[Dataset items]
□ □ □ □ □ □ □

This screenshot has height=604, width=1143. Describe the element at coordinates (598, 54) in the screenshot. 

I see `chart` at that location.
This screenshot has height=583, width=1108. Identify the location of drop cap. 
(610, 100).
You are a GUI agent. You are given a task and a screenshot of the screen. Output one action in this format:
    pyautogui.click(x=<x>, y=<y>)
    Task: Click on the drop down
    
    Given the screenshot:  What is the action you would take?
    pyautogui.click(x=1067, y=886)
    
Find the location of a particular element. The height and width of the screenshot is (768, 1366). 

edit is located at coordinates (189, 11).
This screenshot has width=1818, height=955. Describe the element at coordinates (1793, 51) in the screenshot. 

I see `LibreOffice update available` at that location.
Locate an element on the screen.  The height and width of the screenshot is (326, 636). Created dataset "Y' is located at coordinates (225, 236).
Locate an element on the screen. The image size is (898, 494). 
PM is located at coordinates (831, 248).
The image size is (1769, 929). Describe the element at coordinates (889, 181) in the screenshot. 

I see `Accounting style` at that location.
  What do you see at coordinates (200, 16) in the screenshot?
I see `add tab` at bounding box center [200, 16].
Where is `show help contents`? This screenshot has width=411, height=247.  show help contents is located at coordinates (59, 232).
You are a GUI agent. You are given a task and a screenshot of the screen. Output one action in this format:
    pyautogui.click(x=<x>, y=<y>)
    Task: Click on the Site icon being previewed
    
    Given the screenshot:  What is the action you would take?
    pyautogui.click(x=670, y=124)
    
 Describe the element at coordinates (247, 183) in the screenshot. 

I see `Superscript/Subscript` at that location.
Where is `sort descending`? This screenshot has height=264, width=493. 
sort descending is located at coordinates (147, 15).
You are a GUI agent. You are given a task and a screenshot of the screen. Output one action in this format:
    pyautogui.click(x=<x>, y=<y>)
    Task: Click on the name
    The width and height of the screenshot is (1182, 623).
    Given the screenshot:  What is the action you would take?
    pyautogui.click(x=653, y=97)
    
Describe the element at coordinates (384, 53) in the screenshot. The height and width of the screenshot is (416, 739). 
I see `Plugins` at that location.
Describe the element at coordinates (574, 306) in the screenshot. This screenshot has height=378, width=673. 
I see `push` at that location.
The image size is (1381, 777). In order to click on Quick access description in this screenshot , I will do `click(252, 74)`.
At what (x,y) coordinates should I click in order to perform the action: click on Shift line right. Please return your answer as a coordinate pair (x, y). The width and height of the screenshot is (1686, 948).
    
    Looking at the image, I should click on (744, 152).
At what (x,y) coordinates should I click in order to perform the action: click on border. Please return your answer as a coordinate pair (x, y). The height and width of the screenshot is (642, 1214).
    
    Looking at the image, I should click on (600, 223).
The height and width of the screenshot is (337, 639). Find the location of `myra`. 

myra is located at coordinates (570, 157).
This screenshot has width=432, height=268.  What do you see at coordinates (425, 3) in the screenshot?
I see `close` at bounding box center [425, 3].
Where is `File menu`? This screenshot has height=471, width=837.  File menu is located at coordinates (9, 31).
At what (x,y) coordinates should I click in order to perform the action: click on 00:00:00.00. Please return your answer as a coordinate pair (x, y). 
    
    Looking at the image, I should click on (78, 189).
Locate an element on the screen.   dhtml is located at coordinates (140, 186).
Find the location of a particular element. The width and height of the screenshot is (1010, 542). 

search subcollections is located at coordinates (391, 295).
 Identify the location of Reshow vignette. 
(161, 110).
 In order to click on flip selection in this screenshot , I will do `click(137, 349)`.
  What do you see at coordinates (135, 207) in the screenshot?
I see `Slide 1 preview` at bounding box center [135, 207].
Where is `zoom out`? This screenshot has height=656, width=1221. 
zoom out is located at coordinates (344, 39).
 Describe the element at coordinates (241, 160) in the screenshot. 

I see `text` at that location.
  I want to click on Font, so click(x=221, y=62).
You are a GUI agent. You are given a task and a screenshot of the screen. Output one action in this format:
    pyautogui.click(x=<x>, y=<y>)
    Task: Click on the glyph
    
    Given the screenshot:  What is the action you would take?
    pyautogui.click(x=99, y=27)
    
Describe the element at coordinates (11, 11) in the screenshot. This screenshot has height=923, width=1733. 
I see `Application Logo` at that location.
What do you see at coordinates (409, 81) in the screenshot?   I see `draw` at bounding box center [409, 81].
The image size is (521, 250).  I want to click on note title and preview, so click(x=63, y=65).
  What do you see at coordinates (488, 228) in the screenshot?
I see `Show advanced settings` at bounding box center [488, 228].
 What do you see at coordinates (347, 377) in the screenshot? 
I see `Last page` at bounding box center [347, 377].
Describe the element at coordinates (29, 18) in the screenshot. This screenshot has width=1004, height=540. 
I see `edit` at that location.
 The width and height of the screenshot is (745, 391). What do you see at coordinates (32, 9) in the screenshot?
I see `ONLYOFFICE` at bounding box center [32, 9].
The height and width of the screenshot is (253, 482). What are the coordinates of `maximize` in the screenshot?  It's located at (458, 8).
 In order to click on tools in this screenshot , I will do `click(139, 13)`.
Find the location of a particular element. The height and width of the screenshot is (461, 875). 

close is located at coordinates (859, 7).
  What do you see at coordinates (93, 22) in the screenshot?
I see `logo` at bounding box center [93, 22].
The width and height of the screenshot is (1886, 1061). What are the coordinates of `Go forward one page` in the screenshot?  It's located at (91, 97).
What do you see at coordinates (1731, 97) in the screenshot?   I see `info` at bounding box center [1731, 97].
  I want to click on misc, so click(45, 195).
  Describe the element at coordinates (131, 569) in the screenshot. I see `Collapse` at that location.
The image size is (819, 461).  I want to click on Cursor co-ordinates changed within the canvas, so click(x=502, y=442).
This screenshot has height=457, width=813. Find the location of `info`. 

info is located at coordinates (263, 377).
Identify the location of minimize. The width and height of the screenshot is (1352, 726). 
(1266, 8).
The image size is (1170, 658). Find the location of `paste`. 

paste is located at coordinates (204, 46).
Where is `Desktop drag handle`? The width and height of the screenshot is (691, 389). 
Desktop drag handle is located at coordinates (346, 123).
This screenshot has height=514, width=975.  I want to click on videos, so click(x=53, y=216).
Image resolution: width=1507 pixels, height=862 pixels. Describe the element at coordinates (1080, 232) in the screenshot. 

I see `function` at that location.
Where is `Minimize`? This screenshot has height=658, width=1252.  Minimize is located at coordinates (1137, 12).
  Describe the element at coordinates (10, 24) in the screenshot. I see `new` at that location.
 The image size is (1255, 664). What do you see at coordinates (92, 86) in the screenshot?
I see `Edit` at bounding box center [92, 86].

□ □ □ □ □ □ □

Copy verbatim the lines of the records above, starting at the line containing "coordinates (140, 186)." and ending at the line containing "What do you see at coordinates (409, 81)", with both boundary lines included.

Locate an element on the screen.   dhtml is located at coordinates (140, 186).
Find the location of a particular element. The width and height of the screenshot is (1010, 542). 

search subcollections is located at coordinates (391, 295).
 Identify the location of Reshow vignette. 
(161, 110).
 In order to click on flip selection in this screenshot , I will do `click(137, 349)`.
  What do you see at coordinates (135, 207) in the screenshot?
I see `Slide 1 preview` at bounding box center [135, 207].
Where is `zoom out`? This screenshot has height=656, width=1221. 
zoom out is located at coordinates (344, 39).
 Describe the element at coordinates (241, 160) in the screenshot. 

I see `text` at that location.
  I want to click on Font, so click(x=221, y=62).
You are a GUI agent. You are given a task and a screenshot of the screen. Output one action in this format:
    pyautogui.click(x=<x>, y=<y>)
    Task: Click on the glyph
    
    Given the screenshot:  What is the action you would take?
    pyautogui.click(x=99, y=27)
    
Describe the element at coordinates (11, 11) in the screenshot. This screenshot has height=923, width=1733. 
I see `Application Logo` at that location.
What do you see at coordinates (409, 81) in the screenshot?   I see `draw` at bounding box center [409, 81].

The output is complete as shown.